Estaba quedándose sin tiempo.
Ellos estaban quedándose sin tiempo.
¿Qué demonios estaba pasando? Aun cuando el tío de Lucy se hubiera negado a su petición de detener la boda -y no pudiera estar contento; ella estaba, después de todo, intentando dejar plantado a un futuro conde- seguramente Lucy podría haber intentado avisarle.
Lo amaba.
Lo sabía de la misma forma en la que conocía a su propia voz, a su propio corazón. Lo sabía de la misma forma que sabía, que la tierra era redonda y sus ojos eran azules y que dos más dos siempre eran cuatro.
Lucy lo amaba. No le había mentido. No podía mentirle.
No le mentiría. No sobre algo así.
Lo que significaba que algo andaba mal. No podía haber ninguna otra explicación.
La había buscado en el parque, la esperó durante horas en el banco donde a ella le gustaba alimentar a las palomas, pero no había aparecido. Había observado su puerta, esperando poder interceptarla en su camino cuando fuera a hacer algún mandado, pero no se había aventurado a salir.

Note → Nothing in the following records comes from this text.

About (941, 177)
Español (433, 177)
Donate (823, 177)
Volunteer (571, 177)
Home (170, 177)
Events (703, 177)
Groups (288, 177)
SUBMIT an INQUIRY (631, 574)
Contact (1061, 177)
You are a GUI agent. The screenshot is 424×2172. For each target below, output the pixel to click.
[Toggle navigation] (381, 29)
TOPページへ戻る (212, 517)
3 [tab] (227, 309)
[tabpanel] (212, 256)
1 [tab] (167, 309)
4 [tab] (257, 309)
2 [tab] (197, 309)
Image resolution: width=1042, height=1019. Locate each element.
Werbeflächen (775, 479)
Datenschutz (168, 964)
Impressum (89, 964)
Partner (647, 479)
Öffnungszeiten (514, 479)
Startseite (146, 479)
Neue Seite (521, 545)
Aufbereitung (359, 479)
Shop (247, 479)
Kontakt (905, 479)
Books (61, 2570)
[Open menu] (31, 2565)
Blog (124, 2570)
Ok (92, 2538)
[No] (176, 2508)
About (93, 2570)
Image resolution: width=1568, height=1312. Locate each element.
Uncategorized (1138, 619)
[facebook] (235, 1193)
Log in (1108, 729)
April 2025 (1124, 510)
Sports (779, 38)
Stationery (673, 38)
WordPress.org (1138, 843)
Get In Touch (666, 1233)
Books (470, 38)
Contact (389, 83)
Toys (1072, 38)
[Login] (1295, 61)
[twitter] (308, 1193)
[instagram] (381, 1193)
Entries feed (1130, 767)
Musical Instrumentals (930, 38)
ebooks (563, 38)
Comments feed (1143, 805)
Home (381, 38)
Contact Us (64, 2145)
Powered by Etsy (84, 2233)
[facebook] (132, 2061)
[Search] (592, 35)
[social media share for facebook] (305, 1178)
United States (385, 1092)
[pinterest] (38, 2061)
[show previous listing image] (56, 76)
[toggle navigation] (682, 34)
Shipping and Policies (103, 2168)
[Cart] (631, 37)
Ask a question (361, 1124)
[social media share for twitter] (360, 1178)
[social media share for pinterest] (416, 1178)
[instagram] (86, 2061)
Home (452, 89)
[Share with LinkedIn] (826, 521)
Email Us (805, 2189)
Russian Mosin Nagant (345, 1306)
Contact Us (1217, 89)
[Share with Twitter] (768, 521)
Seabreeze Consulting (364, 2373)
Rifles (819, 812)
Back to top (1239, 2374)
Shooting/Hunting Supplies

Y después de la tercera vez que le negaron la entrada, él la vio. Solo un vislumbre a través de la ventana; ella dejó que las cortinas se cayeran rápidamente. Pero había sido suficiente. No había podido ver su rostro -no lo suficiente para evaluar su expresión. Pero había algo en la forma en la que se movía, en la prisa, en la liberación casi frenética de las cortinas.
Algo andaba mal.
¿Ella estaba siendo retenida contra su voluntad? ¿Había sido narcotizada? La mente de Gregory se aceleró con las posibilidades, cada una más horrible que la última.
Y ahora era viernes por la noche. Solo faltaban doce horas para su boda. Y no se escuchaba ni un susurro -ni una habladuría- de rumor. Si había algún indicio de que la boda Haselby-Abernathy no se iba a celebrar, Gregory no había escuchado hablar de él. Si hubiera algo más, Hyacinth se lo hubiera dicho. Hyacinth lo sabía todo, usualmente antes que los propios individuos involucrados en los rumores.
Gregory estaba de pie, en las sombras, del otro lado de la calle de Fennsworth House, y se apoyó contra el tronco de un árbol, mirando, solo mirando. ¿Cuál era su ventana? ¿Esa a través de la cual la había visto más temprano ese día? No se veía ninguna luz de vela, pero quizás las cortinas eran pesadas y gruesas. O quizás ya se había acostado. Era tarde.
Y ella iba a casarse en la mañana.
Dios santo.
No podía permitir que ella se casara con Lord Haselby. No podía. Si había una cosa que sabía en su corazón, era que él y Lucinda Abernathy estaban destinados a ser marido y mujer. La suya era la cara que se suponía miraría fijamente sobre los huevos, el tocino, los salmones curados, el bacalao y las tostadas todas las mañanas.